Con questi dati, è veramente difficile immaginare di avere la necessità di un grande porto commerciale. Se questo nascerà non sarà per l’inesistente esigenza di traffico di merci non più prodotte. Infatti il porto commerciale non accoglierà nessuna merce, nessuna tranne una: “a munnizza”, che nessuno vuole e che invece potrebbe essere gestita proprio a Termini Imerese.
Alcuni esperti  e molti politici  continuano a dire che il porto  di Termini  Imerese può diventare come quello di Trieste o Genova e che comunque un vero porto deve accogliere “qualsiasi tipo di nave e merci”.
Ma  non c’è nessuna responsabilità  nell’ipotizzare che una piccola zona possa gestire i rifiuti  di mezza Italia. Se questo avvenisse dobbiamo sapere che si pagherebbe un prezzo insopportabile in termini di salute e si escluderebbe ogni altra prospettiva di sviluppo .
Non solo le aziende turistiche si rifiuterebbero di insediarsi nella zona, ma nessun gruppo produttivo prenderebbe in considerazione questa ipotesi. Le ferite ambientali che ne deriverebbero  allontanerebbero tutti.
Penso che simili disegni siano inaccettabili ed è per questo che lancio un appello ai miei concittadini, cosi come stanno facendo le associazioni ambientaliste ed il Comitato pro porto che si è costituito.
L’obiettivo è quello di non consentire che la nostra salute e quella dei nostri figli venga compromessa . Se vogliono trasformare il porto in una struttura che gestisce solo rifiuti non debbono riuscirci.
Ci sono esperti che dicono che si stanno ponendo falsi problemi perchè il porto commerciale e quello turistico sarebbero compatibili luno con l’altro.

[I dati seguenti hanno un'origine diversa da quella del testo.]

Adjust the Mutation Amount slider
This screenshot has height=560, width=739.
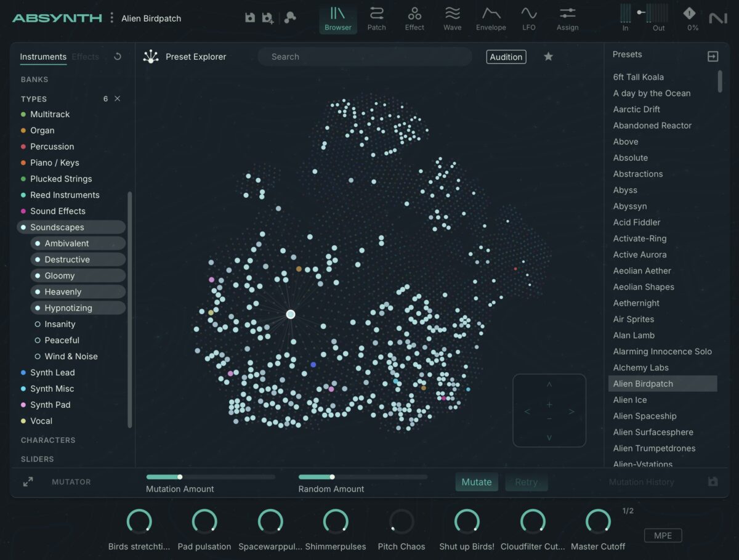point(180,477)
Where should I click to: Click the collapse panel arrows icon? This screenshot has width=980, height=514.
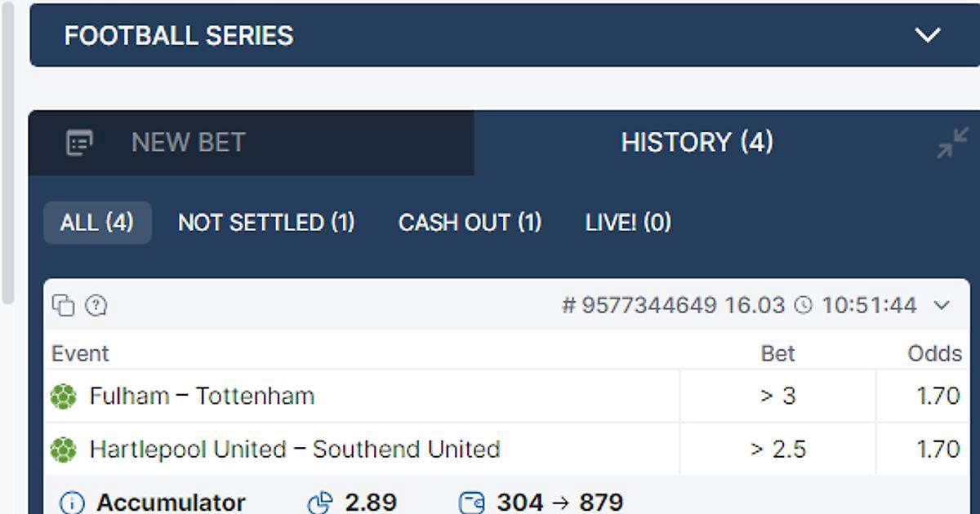[x=952, y=143]
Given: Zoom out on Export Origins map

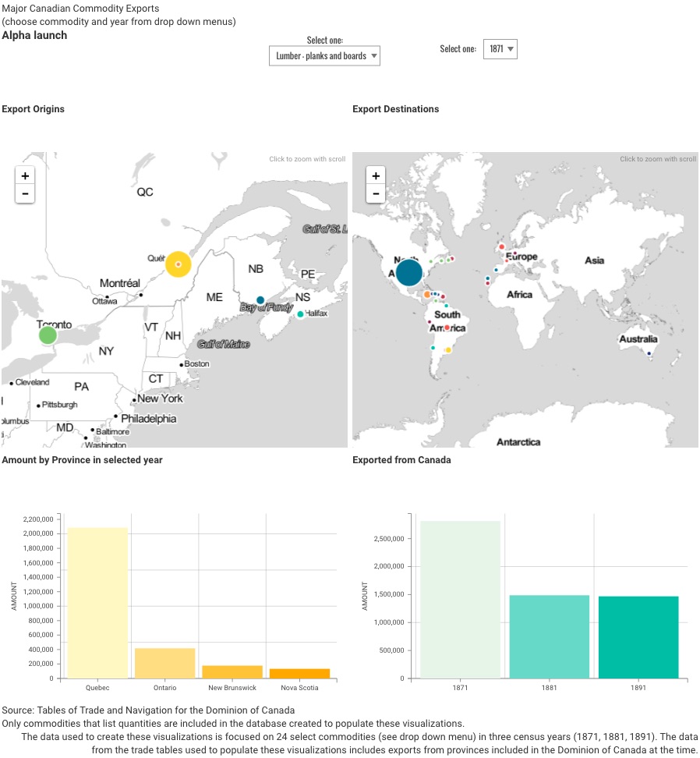Looking at the screenshot, I should [25, 193].
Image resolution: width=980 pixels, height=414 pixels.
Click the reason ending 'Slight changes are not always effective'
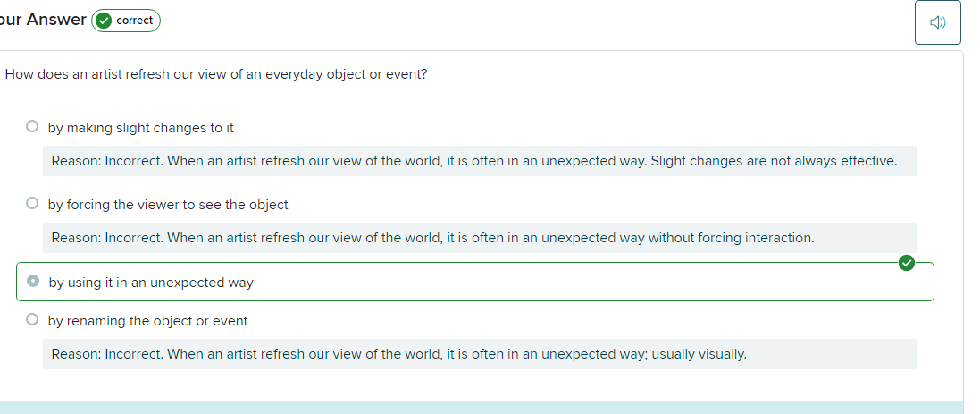[473, 161]
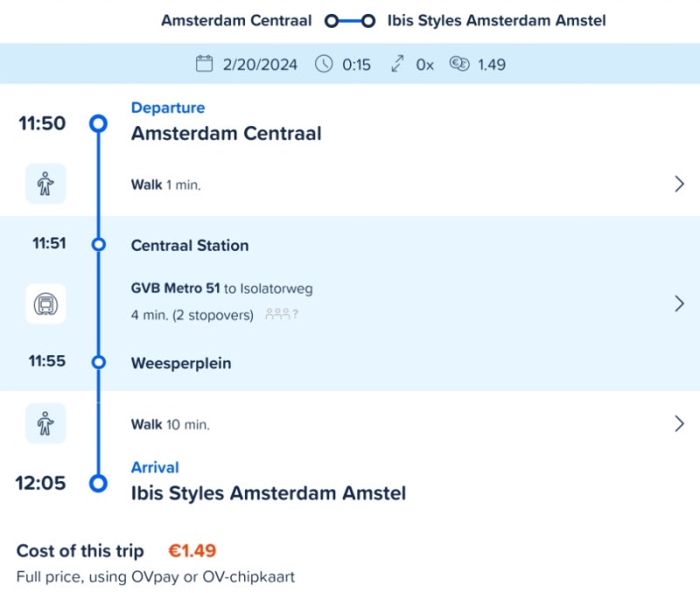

Però la gestione concentrata della munnizza della Sicilia e di parte dell’italia non è compatibile con niente in un’area così piccola.
Aggiungono che basterebbe spostare in avanti di pochi metri il porto turistico, così come sarebbe stato previsto. In avanti sembra proprio che non si possa spostare un bel niente a causa della interferenza di forze ventose avverse dovute alla combinazione persistente dello scirocco e del grecale.
Vorrei concludere dicendo che questa partita assume in  Sicilia un valore emblematico e che gli interessi oscuri che si agitano attorno al problema dei rifiuti non debbono essere sottovalutati.
Sono sicuro che la Sindaca abbia piena consapevolezza di questi aspetti e che avrà il coraggio di battersi contro questi oscuri interessi.
Forze potenti, in questo scenario, si “arrampicano l’una sull’altra come scimmie” che, cadendo, si trascinano a catena, sempre più in basso.
E’ disgustoso vedere queste figure che si divorano “l’una con l’altra senza  riuscire a digerirsi”. Si vomiteranno addosso la loro bile e la loro arroganza  tentando di raggiungere un trono di fango.
Vomitano bugie e dicono tutte di essere forze democratiche, anzi che esse stesse sono il popolo  e agiscono nei suoi interessi.
In realtà c’è una classe spregiudicata di nuovi giacobini, asservita completamente al denaro che chiama l’autoritarismo democrazia e gli interessi di pochi interessi di  tutti.